北京を中心に発達した料理。北京は古くから中国の中心となった都で、宮廷料理の伝統があり、また、都にあつまる調理人などによってもたらされた中国各地の料理がくわわり、洗練されて北京料理ができあがったといわれている。冬は寒さがきびしいため、油を多めにつかい強い火力でいためる「爆」や、直火焼きの「烤」などの調理法が多くもちいられる。油を多くつかっても油っこさがあまりなく、歯切れがよい。味は一般に塩からい。代表的な料理にアヒルの丸焼きの北京烤鴨(北京ダック)、ヒツジの焼肉の烤羊肉などがある。

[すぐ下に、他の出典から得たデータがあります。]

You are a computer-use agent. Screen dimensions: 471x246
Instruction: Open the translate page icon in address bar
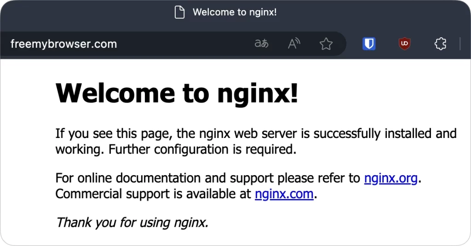point(261,44)
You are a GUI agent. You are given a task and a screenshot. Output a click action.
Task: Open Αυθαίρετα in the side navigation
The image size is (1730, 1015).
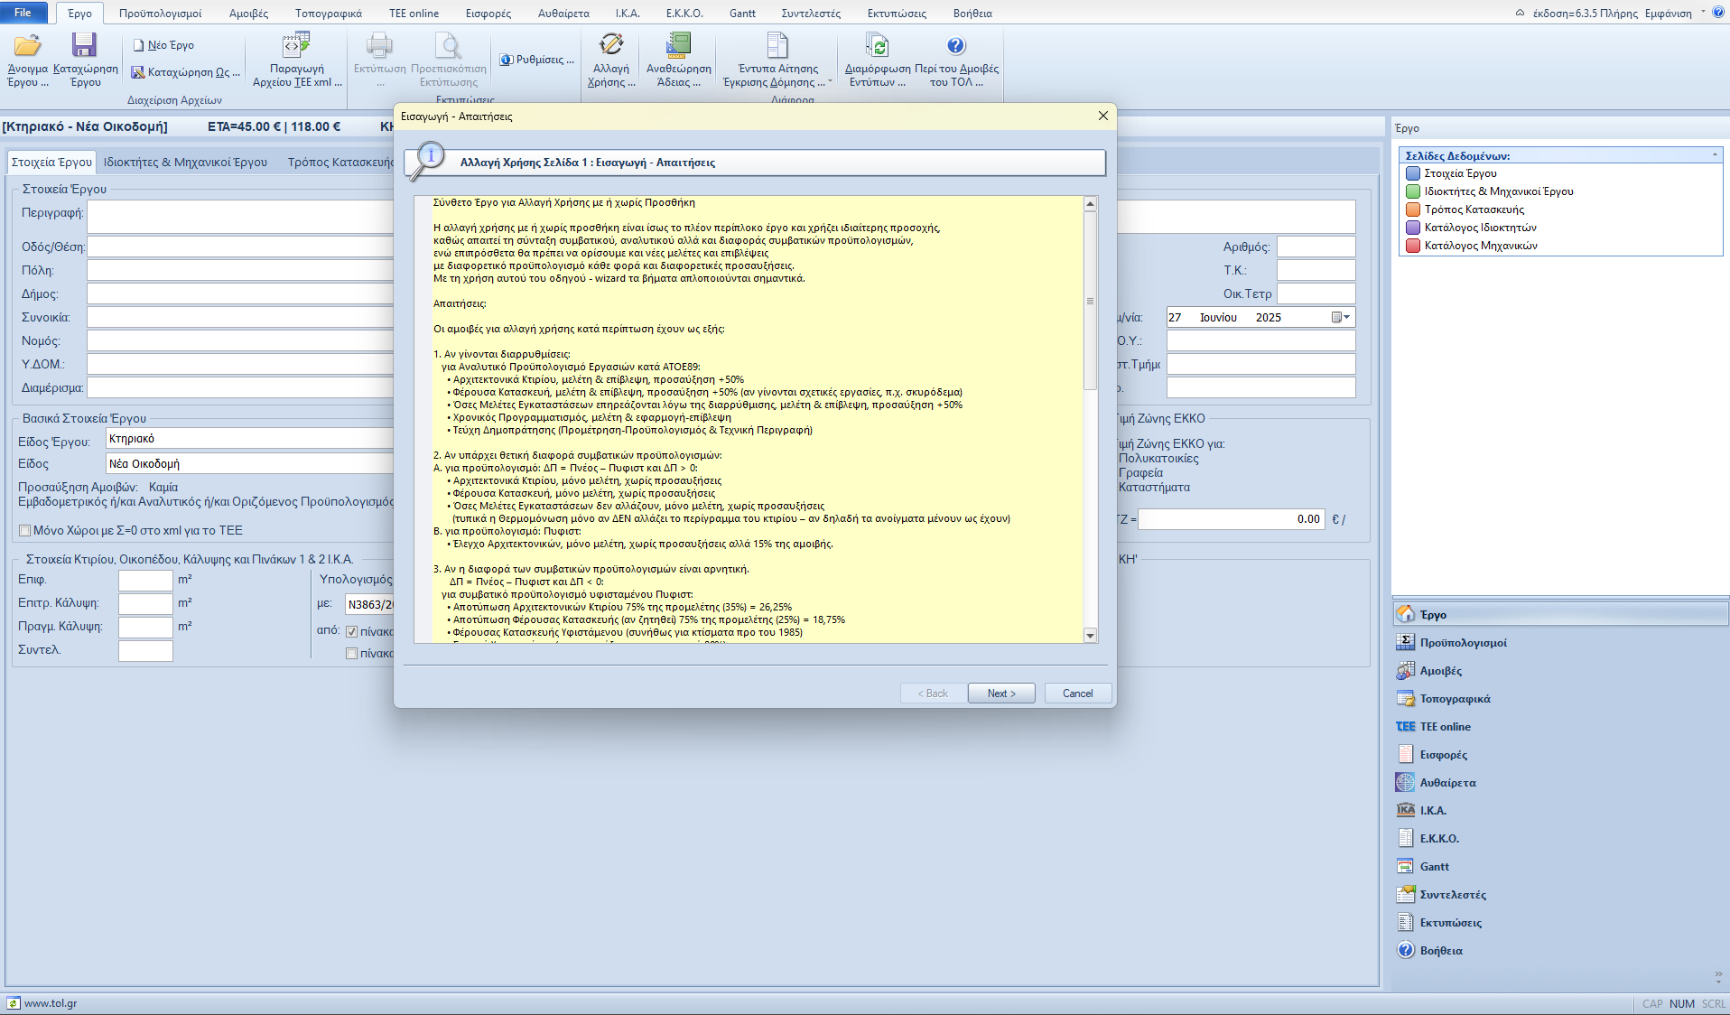pyautogui.click(x=1447, y=783)
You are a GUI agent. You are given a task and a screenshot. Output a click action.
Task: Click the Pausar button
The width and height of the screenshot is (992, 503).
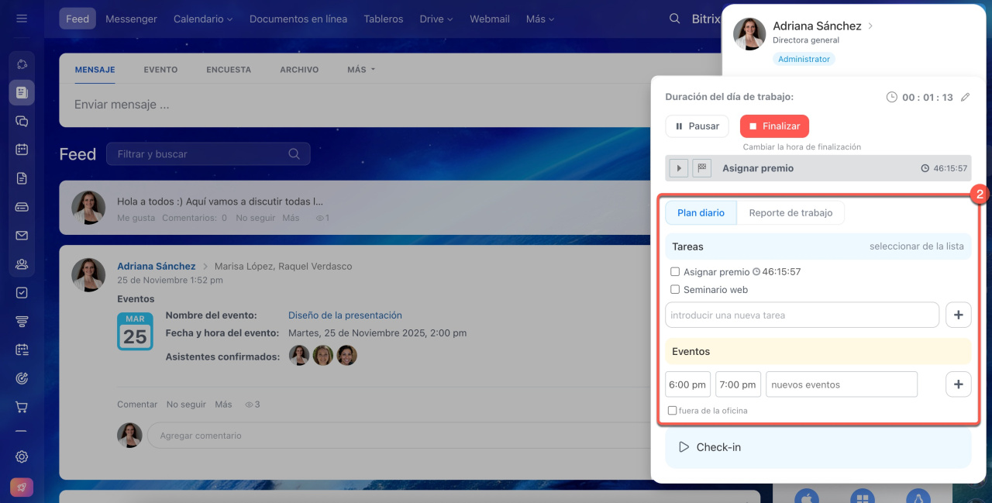[697, 126]
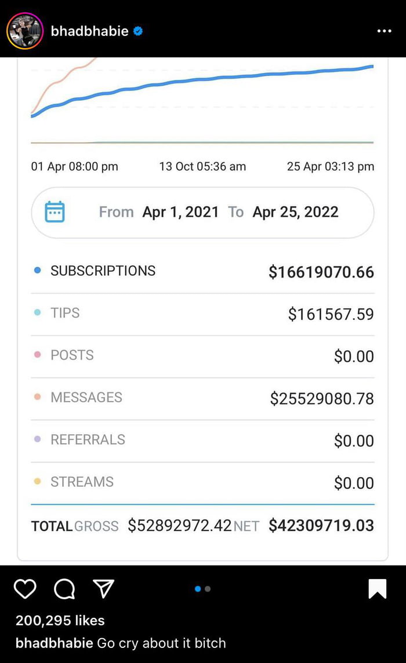This screenshot has height=663, width=406.
Task: Click the 13 Oct 05:36 am chart label
Action: point(201,166)
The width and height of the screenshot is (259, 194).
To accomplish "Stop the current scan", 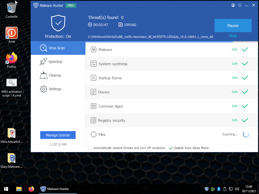I will coord(233,36).
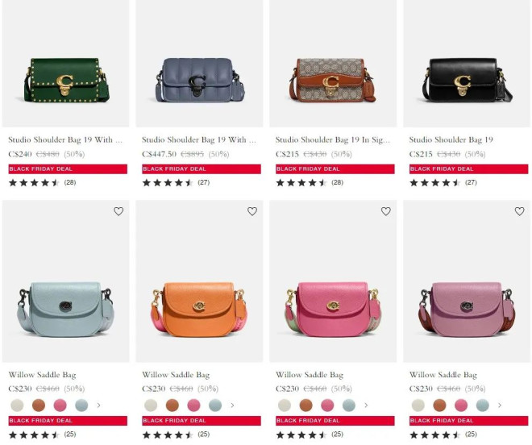Expand color options under orange Willow Saddle Bag
Screen dimensions: 532x445
click(232, 405)
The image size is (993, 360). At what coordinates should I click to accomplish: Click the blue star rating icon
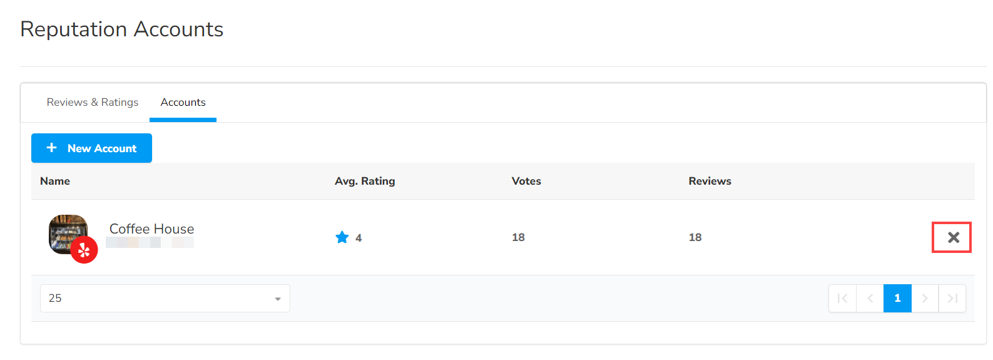342,237
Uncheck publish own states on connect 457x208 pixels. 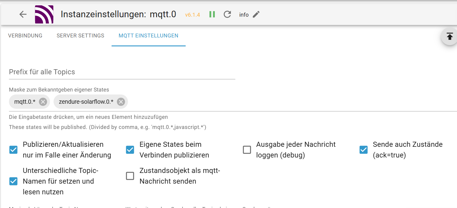click(x=130, y=150)
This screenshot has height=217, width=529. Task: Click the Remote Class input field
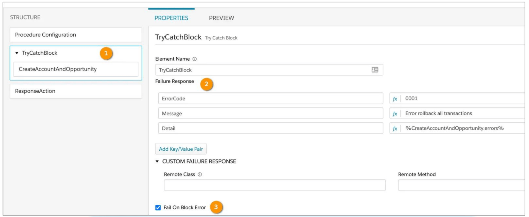[275, 185]
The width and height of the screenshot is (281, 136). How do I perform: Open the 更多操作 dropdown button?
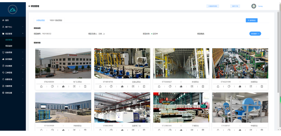pos(255,34)
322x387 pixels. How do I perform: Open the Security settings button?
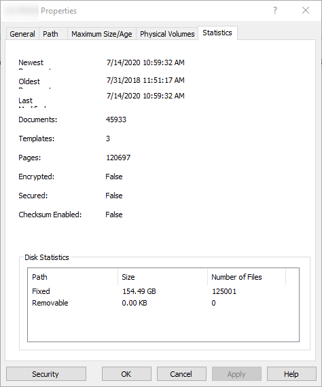(x=46, y=374)
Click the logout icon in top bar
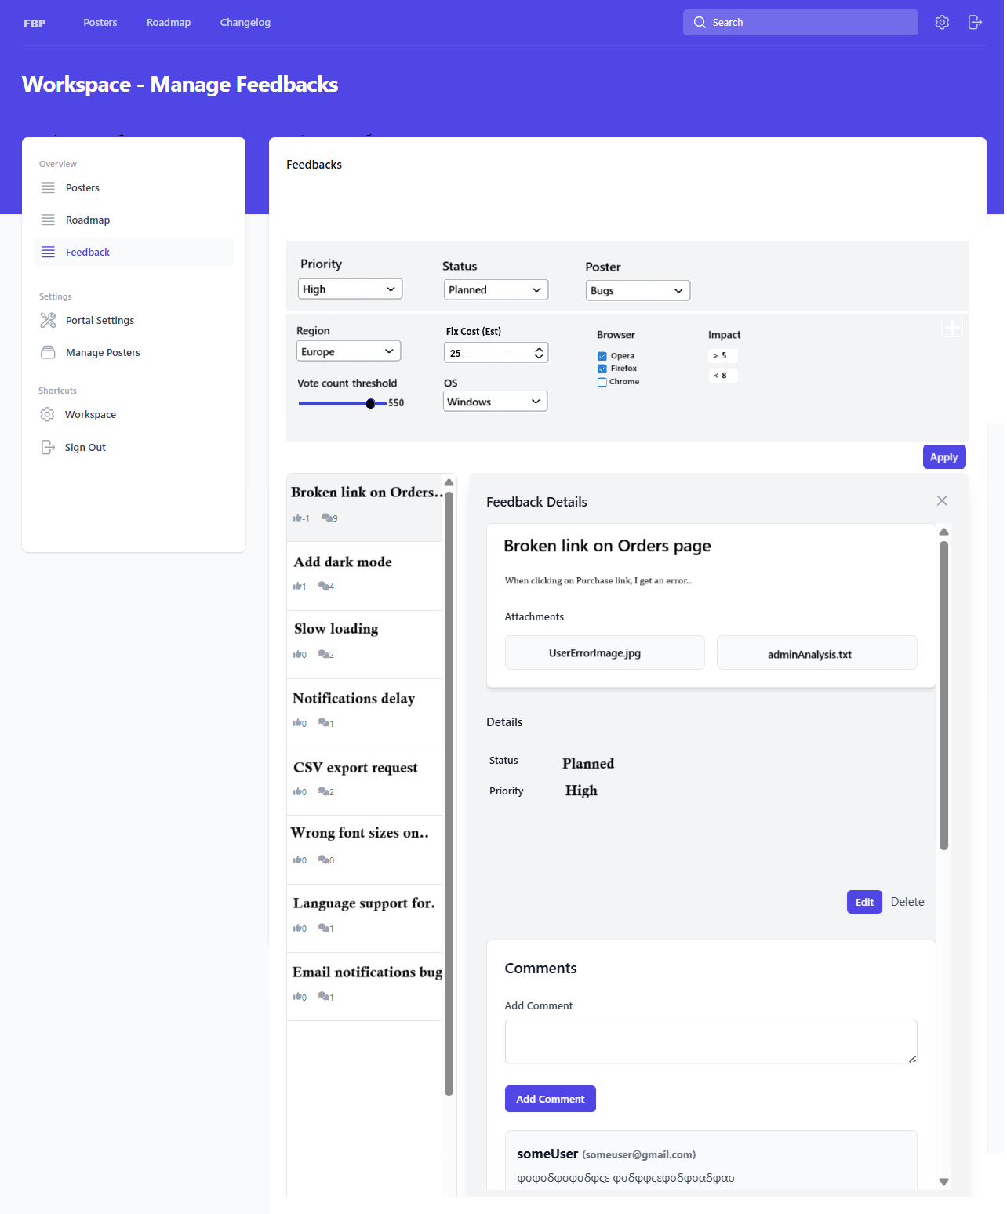 (975, 23)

広東省の広州を中心に発達した料理。広東は亜熱帯に属しているため果物や農産物が豊富で、海に面しているところから海産物にもめぐまれている。とくにふかのひれ、つばめの巣などの高級材料を生かした料理が多い。また、ヘビ、犬、ネコなどもつかわれ、素材と調理法が豊富である。「食は広州にあり」という言葉もあるように、料理の豊富さ、おいしさをほこっている。味は一般に淡泊で日本人になじみやすい。代表的な料理に烤乳猪(子豚の丸焼き)、紅焼魚翅(ふかひれのしょうゆ煮)、咕咾肉(酢豚)などがある。
上海を中心に発達した料理。この地方は農産物にめぐまれ、また、海や河川、湖からとれる魚介類も豊富である。エビ、カニなどの料理のほか、麺、粥(かゆ)などの料理が多い。味つけは淡泊なものと、濃厚なしょうゆ味のものとがある。日本でカニ玉とかフーヨーハイの名で知られている芙蓉蟹はこの地方の料理である。